The consistent strength of these articles is the ability of the authors to introduce the nonexpert to the subject before moving to detailed case studies. Victor M. Macías-González details how the rule of Porfirio Diaz from 1876 to 1911 powerfully shaped definitions of masculinity during the period of the “Porfiriato” and explains that much of the evolution of gender in the modern period either incorporated these ideals or reacted to them. President Diaz and his technocrats, los científicos, instilled a great respect for reason, masculinity, and science in the elite ruling class. The dual embarrassment of territory loss to the United States and French occupation in the nineteenth century led Diaz to redefine masculinity as the embodiment of “civility, refinement, and whiteness” (265). The second section investigates multiple masculinities throughout the regions of Mexico from the “Golden Age” of cinema during the early twentieth century up to the charros gays or “gay cowboys” of the early 2000s.

Throughout the period, members of the proletariat challenged European notions of masculinity as “decadent,” “self-serving,” or “effeminate” (42). To differentiate themselves from these troublesome qualities, lower-class men fortified their macho identity through consumption of tequila, visiting prostitutes, and reading the often-lewd images and commentary of “penny press” periodicals.

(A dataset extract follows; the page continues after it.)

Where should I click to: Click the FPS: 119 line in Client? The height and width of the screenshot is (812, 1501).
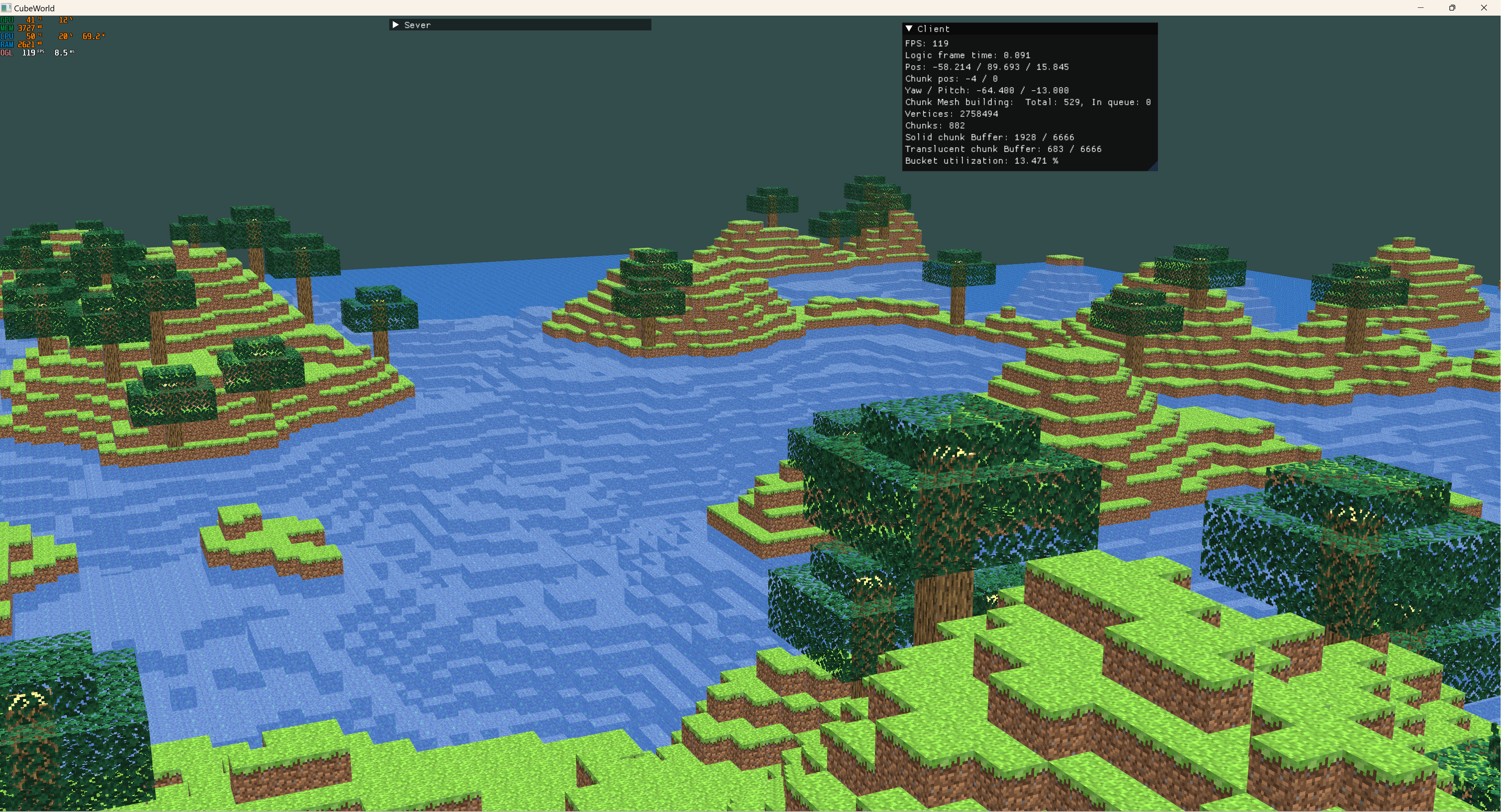pyautogui.click(x=927, y=44)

Robert Buffington provides nuanced translations of the wordplay present in the articles and images of these primary sources from Mexico City (159).

The volume is suitable for use in a colloquium or seminar as an excellent addition for a close study of Mexican masculinity and machismo. The conclusion by Ramón A. Gutiérrez includes an important summary of the historical framing of macho by Octavio Paz and Américo Paredes, and the individual chapters stand alone to provide highly readable insights into specific aspects of the modern period of Mexican history.